In historical narratives, protagonists’ stories are the ones highlighted, or the only ones told. Although history begins with city streets, it is still typical that the writing was about actions and events in the hands of the monarchy and “great heroes”. The notion of hero has always been about action, and through this action, making a difference and making a mark. An example of a shift in historical narratives and modern-day heroes can be seen in New York City and the “War on Graffiti.”

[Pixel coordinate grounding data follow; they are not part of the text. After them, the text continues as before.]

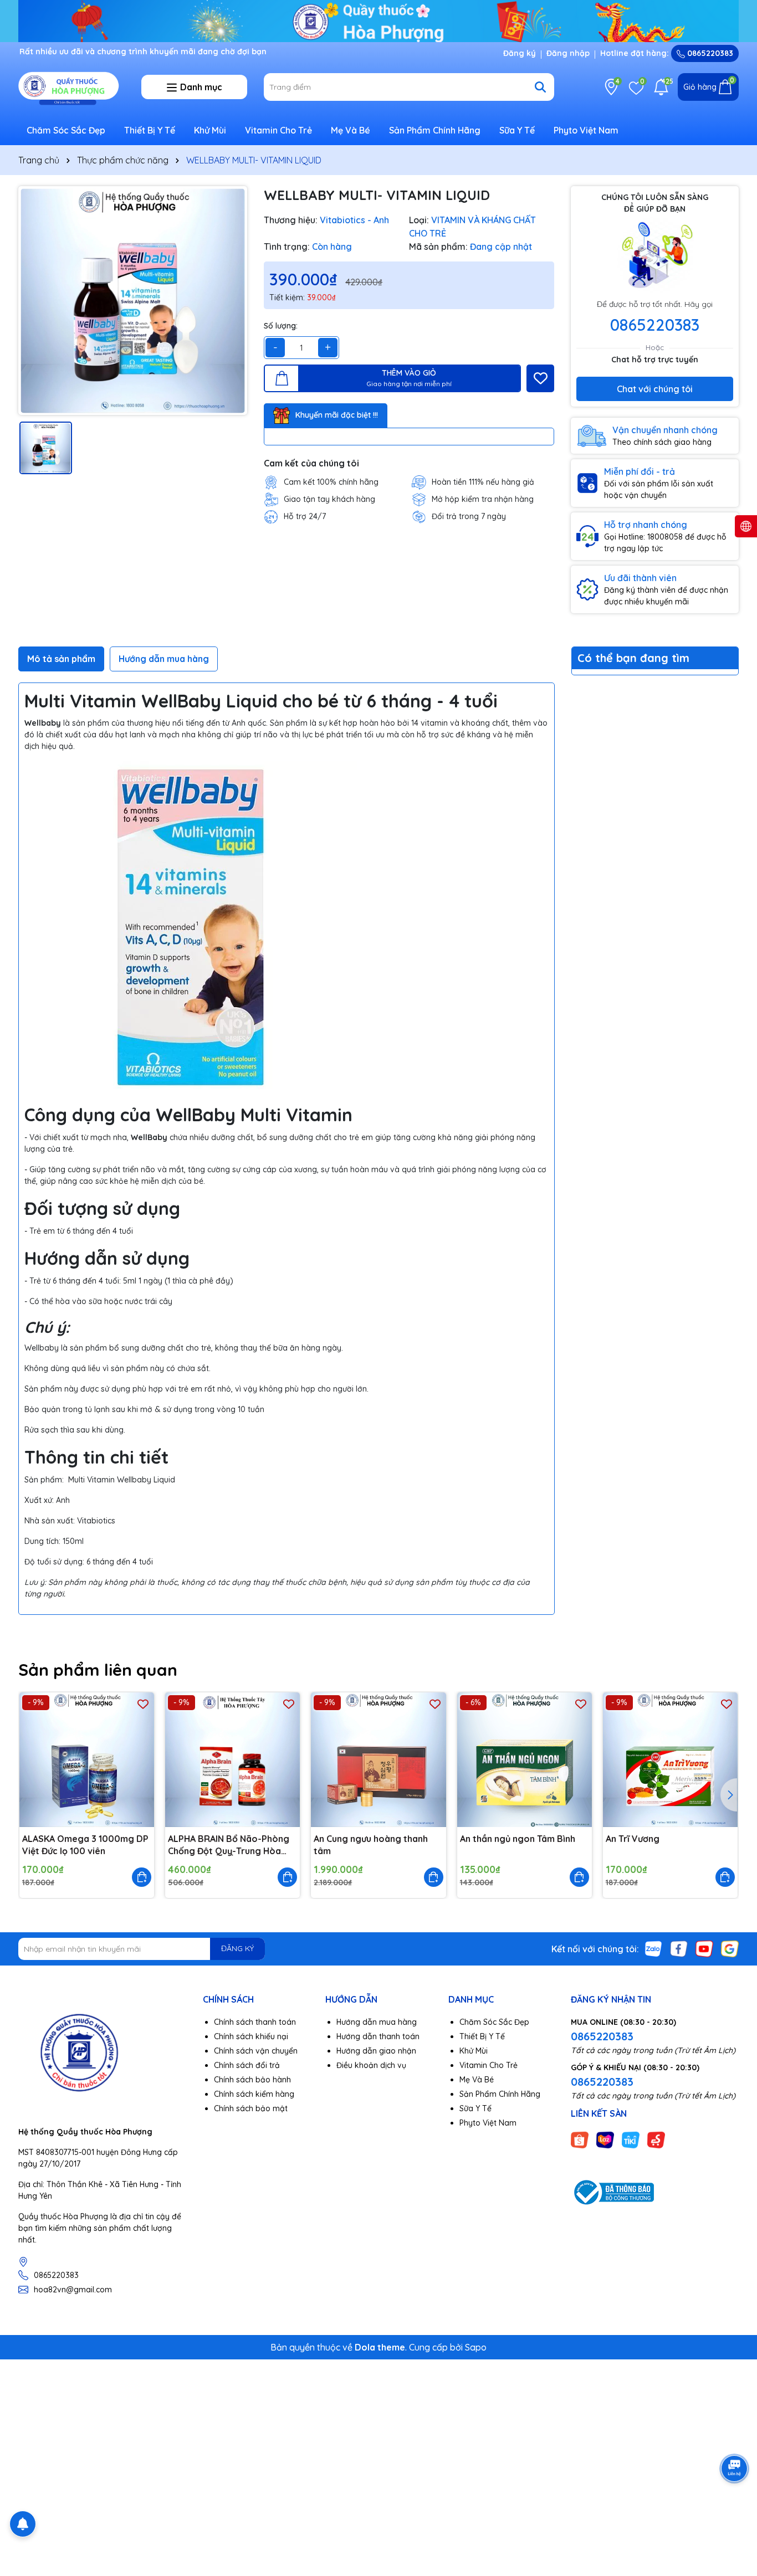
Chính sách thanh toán (255, 2022)
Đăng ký (519, 53)
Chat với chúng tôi (655, 388)
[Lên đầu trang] (735, 2509)
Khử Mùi (210, 130)
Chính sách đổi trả (247, 2065)
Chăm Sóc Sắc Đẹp (66, 130)
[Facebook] (679, 1948)
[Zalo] (653, 1948)
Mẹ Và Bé (350, 130)
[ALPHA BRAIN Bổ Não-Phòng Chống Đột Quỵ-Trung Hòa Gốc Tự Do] (232, 1759)
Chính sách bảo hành (252, 2080)
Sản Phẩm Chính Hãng (434, 130)
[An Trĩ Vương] (670, 1759)
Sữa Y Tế (517, 130)
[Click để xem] (132, 300)
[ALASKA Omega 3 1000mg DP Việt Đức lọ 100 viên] (86, 1759)
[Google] (730, 1948)
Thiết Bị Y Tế (149, 130)
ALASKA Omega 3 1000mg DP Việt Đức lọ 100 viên (85, 1844)
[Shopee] (580, 2139)
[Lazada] (605, 2139)
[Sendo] (656, 2139)
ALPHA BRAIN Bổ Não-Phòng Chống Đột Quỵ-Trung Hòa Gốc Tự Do (228, 1845)
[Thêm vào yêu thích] (540, 378)
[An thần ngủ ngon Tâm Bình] (524, 1759)
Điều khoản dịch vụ (371, 2065)
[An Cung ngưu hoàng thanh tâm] (378, 1759)
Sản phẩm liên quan (97, 1669)
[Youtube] (704, 1948)
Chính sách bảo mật (251, 2108)
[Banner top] (378, 20)
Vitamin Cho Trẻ (278, 130)
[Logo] (71, 86)
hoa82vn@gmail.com (73, 2290)
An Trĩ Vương (632, 1838)
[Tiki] (631, 2139)
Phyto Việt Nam (586, 130)
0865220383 (709, 53)
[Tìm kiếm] (540, 87)
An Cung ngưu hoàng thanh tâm (371, 1844)
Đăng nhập (568, 53)
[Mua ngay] (141, 1877)
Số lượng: (281, 326)
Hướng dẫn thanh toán (378, 2036)
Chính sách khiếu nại (251, 2036)
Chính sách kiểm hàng (254, 2094)
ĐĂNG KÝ (237, 1948)
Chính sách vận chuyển (256, 2051)
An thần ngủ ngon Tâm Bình (517, 1838)
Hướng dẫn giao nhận (376, 2051)
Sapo (476, 2347)
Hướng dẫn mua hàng (376, 2022)
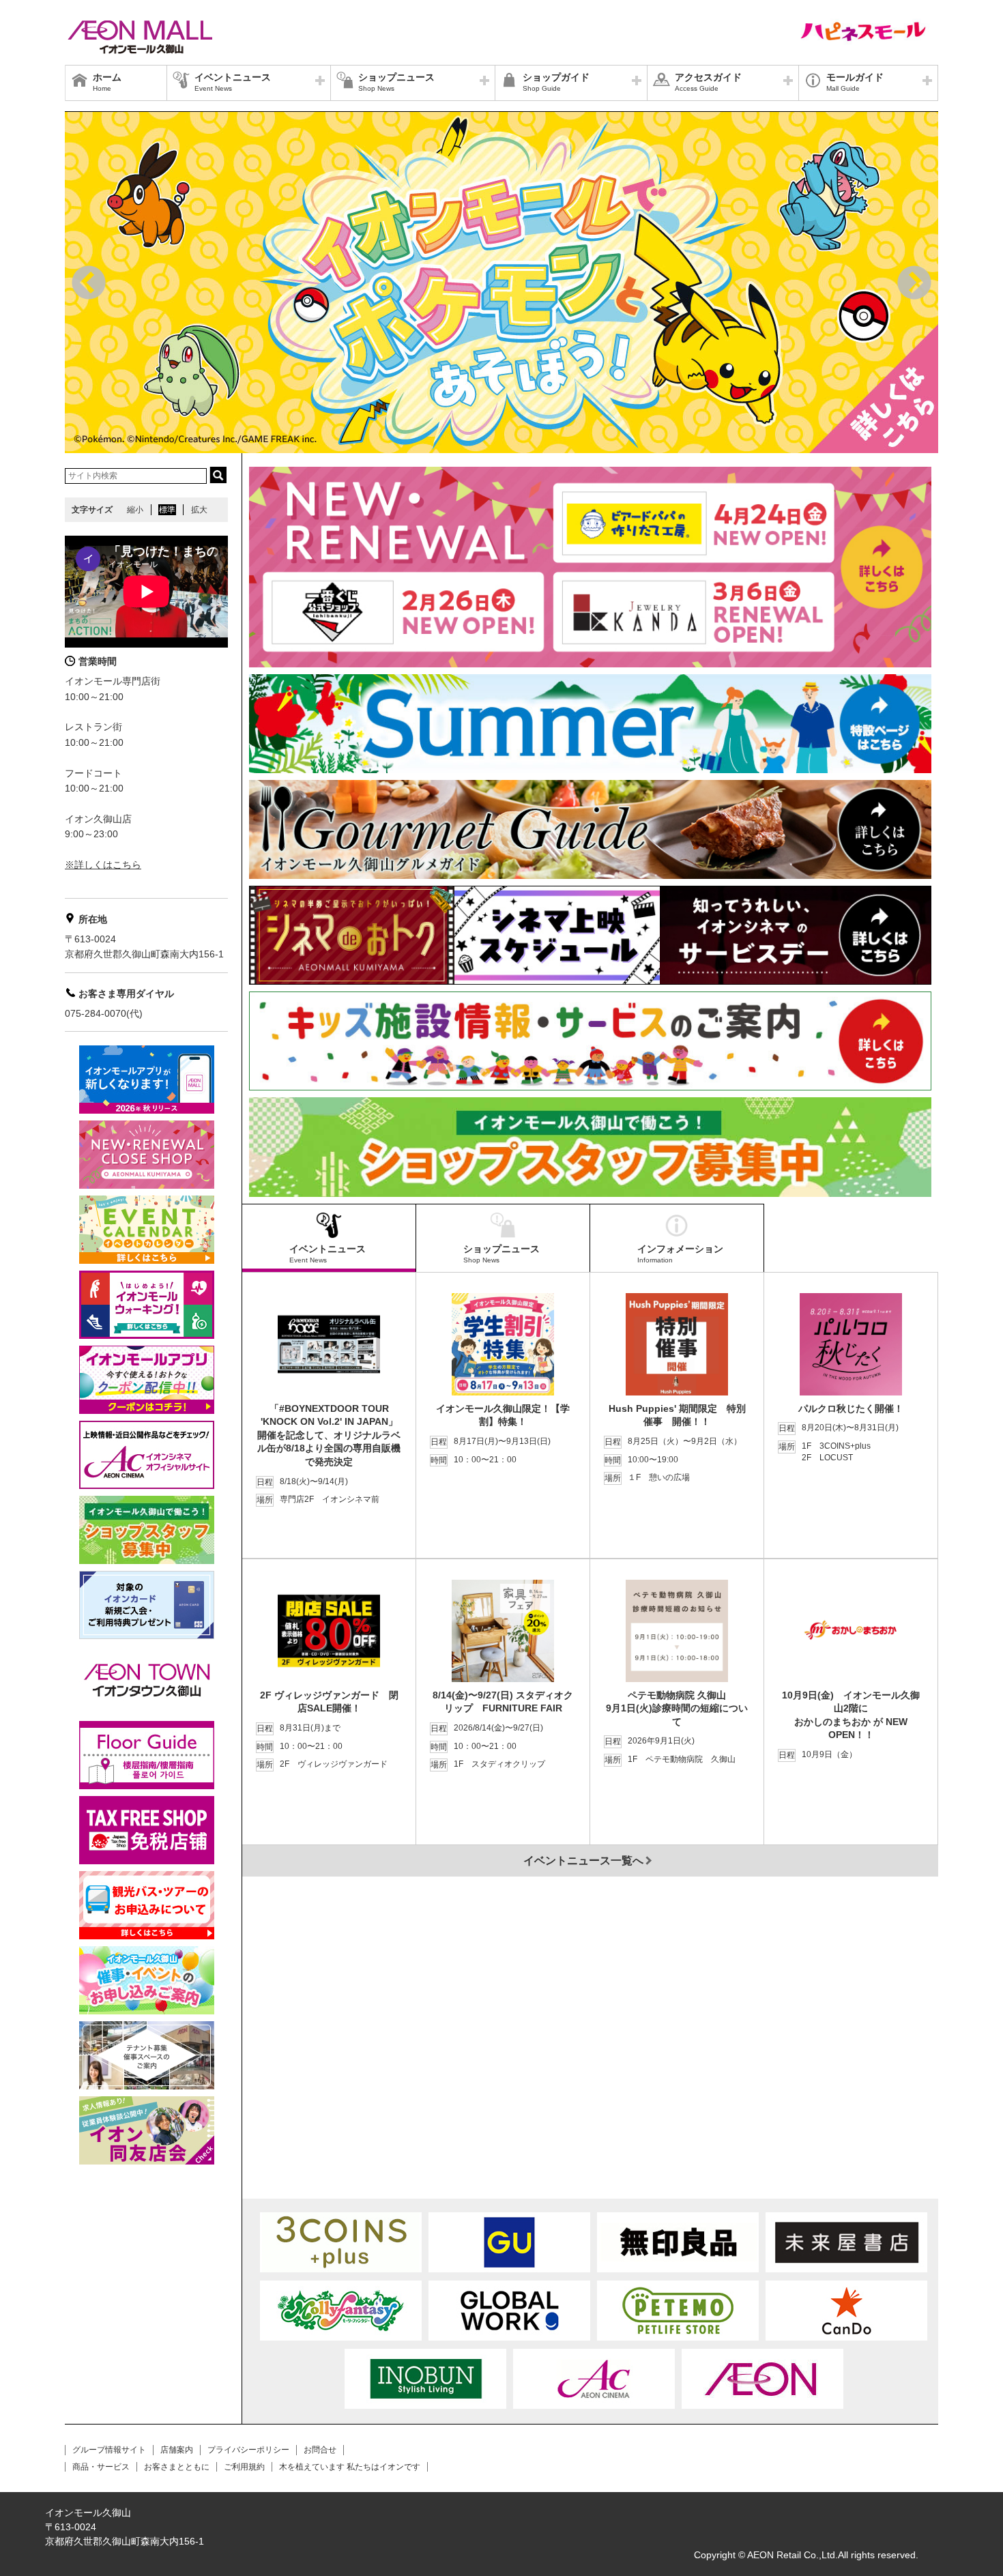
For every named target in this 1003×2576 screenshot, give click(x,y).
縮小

In New York City’s “War on Graffiti” demonstrates the latter: city taxes are used in excess to remove this expression. In 1972, Mayor John Lindsay, a hopeful presidential candidate, launched the “War on Graffiti.” Restrictions were placed on markers and aerosol paints, there were increased security measures, increased use of chemicals, solvents and paints to deter graffiti, in addition to the use of psychological measures. In 1975 Metro Transportation Authority efforts to stop graffiti only came to a momentary halt because the city was on the verge in bankruptcy. However, soon enough, the War on Graffiti was back in full swing and graffiti artists continued to be the political scapegoats for the many real crises occurring in the city. Because the municipal government were incapable of dealing with those problems, of which bankruptcy was most pressing, they covered it up with these ‘quality of life’ campaigns. Merely symbolic and expensive in nature, they appeased the voting populace. In 1976, despite the city’s near-bankruptcy, in addition to the annual $25 million spent on the War on Graffiti, it scrounged up $20 million more of taxpayer dollars to establish ‘the buff.’ This was a chemical washing of graffitied trains that harmed hundreds of workers. During government-pushed image-cleaning campaigns, youth engaged in this were villainized – scapegoats used by city officials incompetent in handling real problems plagueing the city. But in this very criminalized act, youth are engaging reverse colonialism, going against commercialization and capitalism.
As Jeff Chang, author of Can’t Stop, Won’t Stop: A History of the Hip-Hop Generation, put it, “violating notions of property and propriety, graffiti writers found their own kind of freedom.” In the 1960s, Ivor Miller, an advocate for anti-graffiti measures, said that subways used to be a symbol for freedom. However, Lee Quinones, a popular graffiti writer, retorted: “Subways are corporate America’s way of getting its people to work. It’s used as an object of transporting corporate clones. And the trains were clones themselves, they were all supposed to be silver blue, a form of imperialism and control, and we took that and completely changed it.” Chang goes further, stating this youth movement was “an expression of the soul, unmediated by corporate money, unauthorized by the powerful.” While critics of the movement looked at this youth movement as physical proof of the degradation of society, in 1973 New York Magazine, journalist Richard Goldstein stated that graffiti was “the first genuine teenage street culture since the fifties”. This reverse colonization was reclaiming the streets, the buses, the subways, and the city.
I took the photo above and won an honorable mention in Drexel University high school photography competition in 2009. What grabbed me was the artistry, but what also drew me in further was the happenstance was a disarrayed, worn flyer on top, which in summary told the viewer: “Life is Art.” This part of an exterior wall in New York City also exemplified to me how art is a never-ending process, building on all the history that has come before it. Art is not something, in my opinion, to be dismissed as a youthful public indiscretion. It is vital in sustaining expression, and particularly voice, when all other channels have been blocked.